É difícil separar governo de campanha

HÉLIO SCHWARTSMAN
DA EQUIPE DE ARTICULISTAS

"Ninguém pretende que a democracia seja perfeita ou sem defeito. Tem-se dito que a democracia é a pior forma de governo, salvo todas as demais experimentadas de tempos em tempos". Embora muitas vezes suprimida, a primeira oração da máxima celebrizada por Winston Churchill (1874-1965) não poderia ser mais exata: a democracia está repleta de aporias e dificuldades.
Elas se materializam por todos os lados, da caravana do presidente Luiz Inácio Lula da Silva pelo rio São Francisco, à ampliação dos gastos publicitários da Prefeitura de São Paulo, passando pelo périplo nordestino de José Serra.
O conflito aqui se dá entre o princípio da impessoalidade da administração pública e a realização de eleições nas quais os governantes tomem parte, seja diretamente como candidatos, seja de forma indireta como padrinhos de outros postulantes.
Só haveria solução para este problema se se pudesse isolar completamente o gestor do candidato. Só que isso não é factível nem mesmo desejável.
Especialmente no caso de uma recondução, o que se espera do eleitor é que diga sim ou não à continuidade do governo com base em suas realizações.
A própria ideia de partido político perderia o sentido se o prestígio de um dado administrador não pudesse ser repassado a seu companheiro de sigla.
As leis que criamos para lidar com o problema mal disfarçam sua intratabilidade.

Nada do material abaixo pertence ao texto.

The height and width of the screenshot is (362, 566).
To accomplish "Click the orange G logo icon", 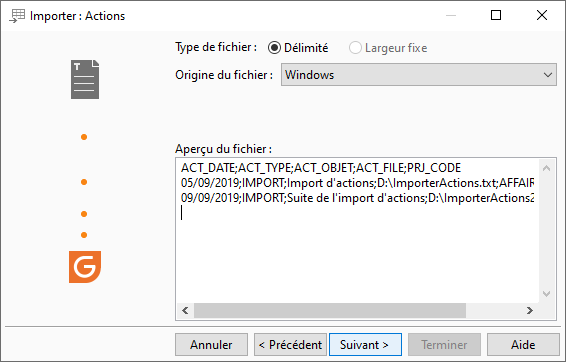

Tome-se, por exemplo, o instituto da desincompatibilização. Na tentativa de evitar que o governante use a máquina a seu favor, obrigamo-lo a renunciar ao cargo seis meses antes do pleito.
A regra, evidentemente, não vale no caso da reeleição. Aplicá-la, afinal, alijaria a própria vontade popular, que o elegeu para um mandato de quatro anos prorrogáveis por mais quatro, não de três e meio.
Daí resulta o seguinte paradoxo: um presidente que dispute a reeleição pode ficar no cargo, já um prefeito que o desafie, embora detentor de uma máquina muito menos poderosa, é obrigado a deixar o posto.
No atual estágio da democracia brasileira, é bem provável que normas como essas, apesar de suas incongruências, ainda tenham uma função. A verdade, porém, é que esse não é o primeiro nem o maior dos problemas da democracia. Temos de conviver com eles, pois as alternativas são todas muito piores.